# Chapter 88: Project Management

## **Learning Objectives**

By the end of this chapter, you will be able to:

- Understand the unique challenges of managing machine learning projects compared to traditional software development.
- Choose an appropriate project management methodology (Agile, Scrum, Kanban) for a time‑series prediction system.
- Conduct effective sprint planning, backlog grooming, and estimation.
- Identify and manage stakeholders, including business sponsors, domain experts, and end users.
- Recognize and mitigate technical, data, and business risks.
- Plan resources (people, compute, budget) for the lifecycle of an ML project.
- Track progress using metrics like velocity, burndown charts, and key performance indicators.
- Communicate status effectively through reports and demos.
- Run productive retrospectives to drive continuous improvement.
- Apply best practices tailored to ML projects, such as managing data dependencies and ensuring reproducibility.

---

## **88.1 Introduction to Project Management for ML Systems**

Building a time‑series prediction system like the NEPSE stock predictor is not just about writing code and training models. It involves coordinating people, managing expectations, mitigating risks, and delivering value to stakeholders.

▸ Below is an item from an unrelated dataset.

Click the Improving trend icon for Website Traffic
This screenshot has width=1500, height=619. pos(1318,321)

Project management provides the framework to do this systematically.

Machine learning projects differ from traditional software projects in several ways:

- **Experimentation**: The path to a good model is uncertain; multiple approaches may fail before one succeeds.
- **Data dependencies**: Model performance depends on data quality and availability, which may be outside the team's control.
- **Reproducibility**: Experiments must be reproducible, requiring careful tracking of code, data, and hyperparameters.
- **Model decay**: Models degrade over time (concept drift), requiring ongoing monitoring and retraining.
- **Interdisciplinary teams**: Data scientists, engineers, and domain experts must collaborate closely.

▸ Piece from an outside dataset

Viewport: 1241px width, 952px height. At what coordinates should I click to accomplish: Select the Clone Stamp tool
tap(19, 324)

These differences mean that project management practices must be adapted. This chapter will guide you through the essential elements, using the NEPSE system as a running example.

---

## **88.2 Choosing a Methodology: Agile, Scrum, or Kanban?**

### **88.2.1 Waterfall vs. Agile**
Traditional **Waterfall** (requirements → design → implementation → testing → deployment) is ill‑suited for ML because the requirements for the model (e.g., accuracy) may not be achievable, and the best approach is discovered through experimentation. **Agile** methodologies embrace change and iterative delivery, which aligns well with ML.

### **88.2.2 Scrum**
Scrum is a popular Agile framework with fixed‑length iterations (sprints), typically 1‑4 weeks. It includes roles (Product Owner, Scrum Master, Development Team) and ceremonies (Sprint Planning, Daily Stand‑up, Sprint Review, Retrospective). Scrum works well when the team has a clear backlog and can commit to a set of work each sprint.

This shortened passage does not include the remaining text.